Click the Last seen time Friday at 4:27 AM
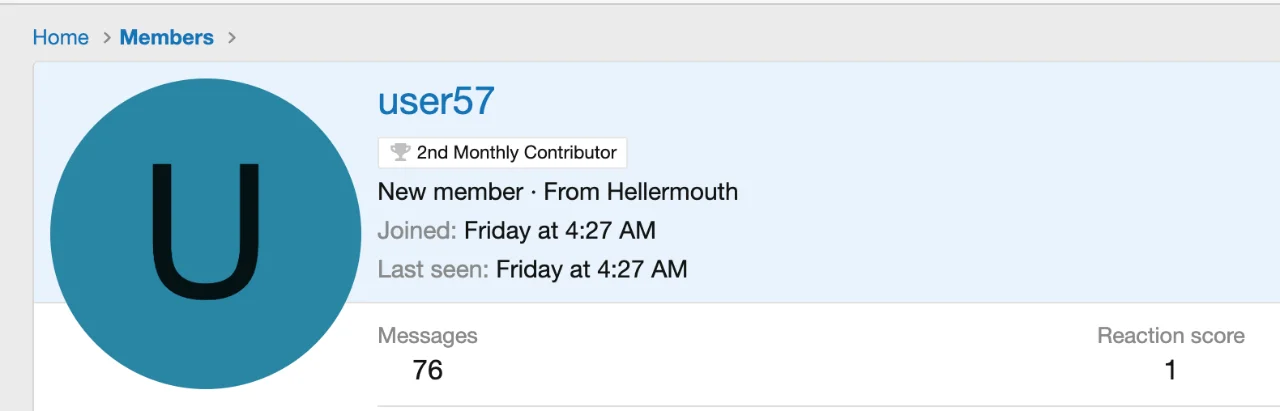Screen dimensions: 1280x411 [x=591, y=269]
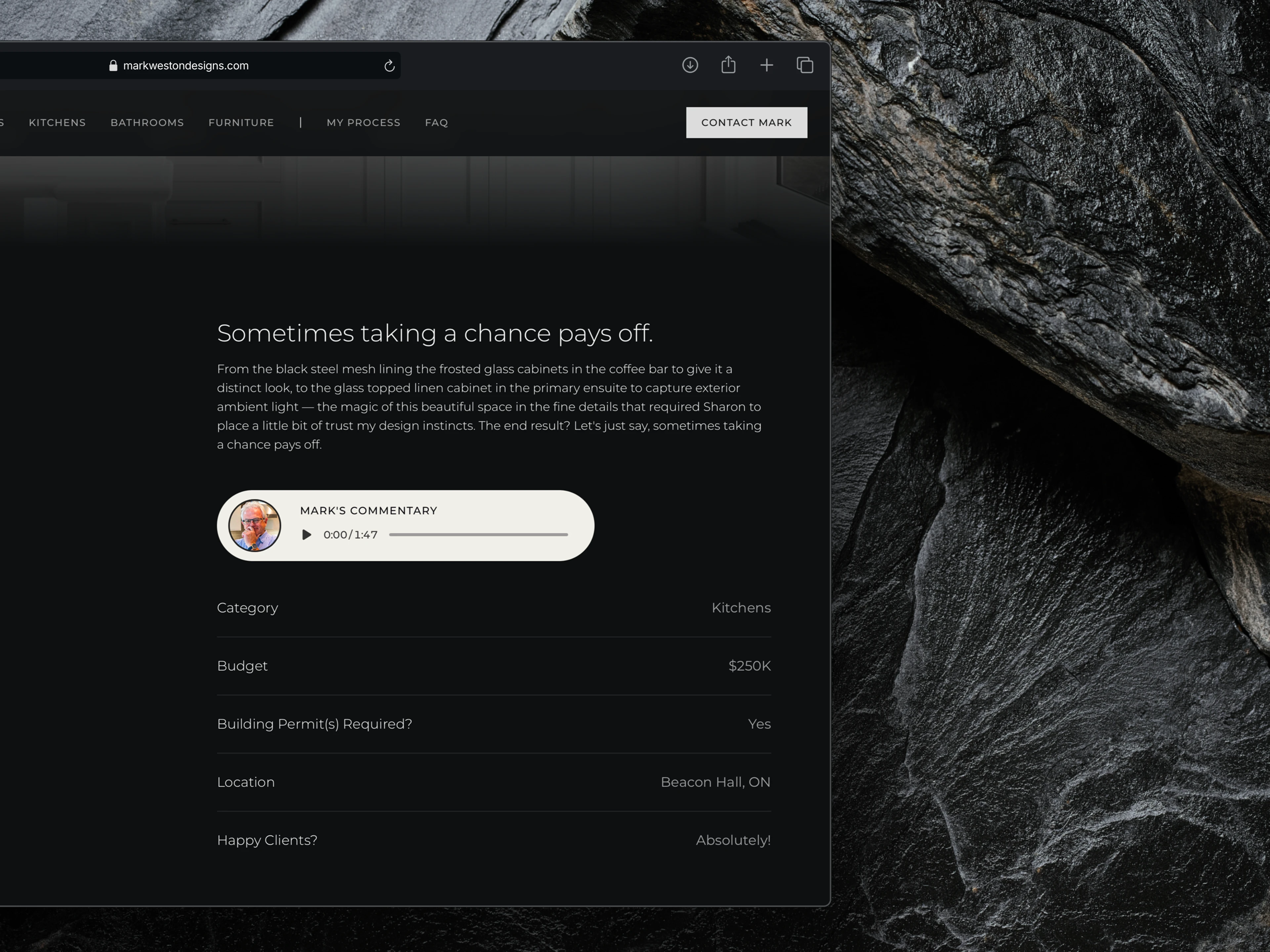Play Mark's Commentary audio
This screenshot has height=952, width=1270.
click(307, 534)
....
Written instruction |
Count the lines of the data that contain the word "Last", and give only that number.

Task answer |
1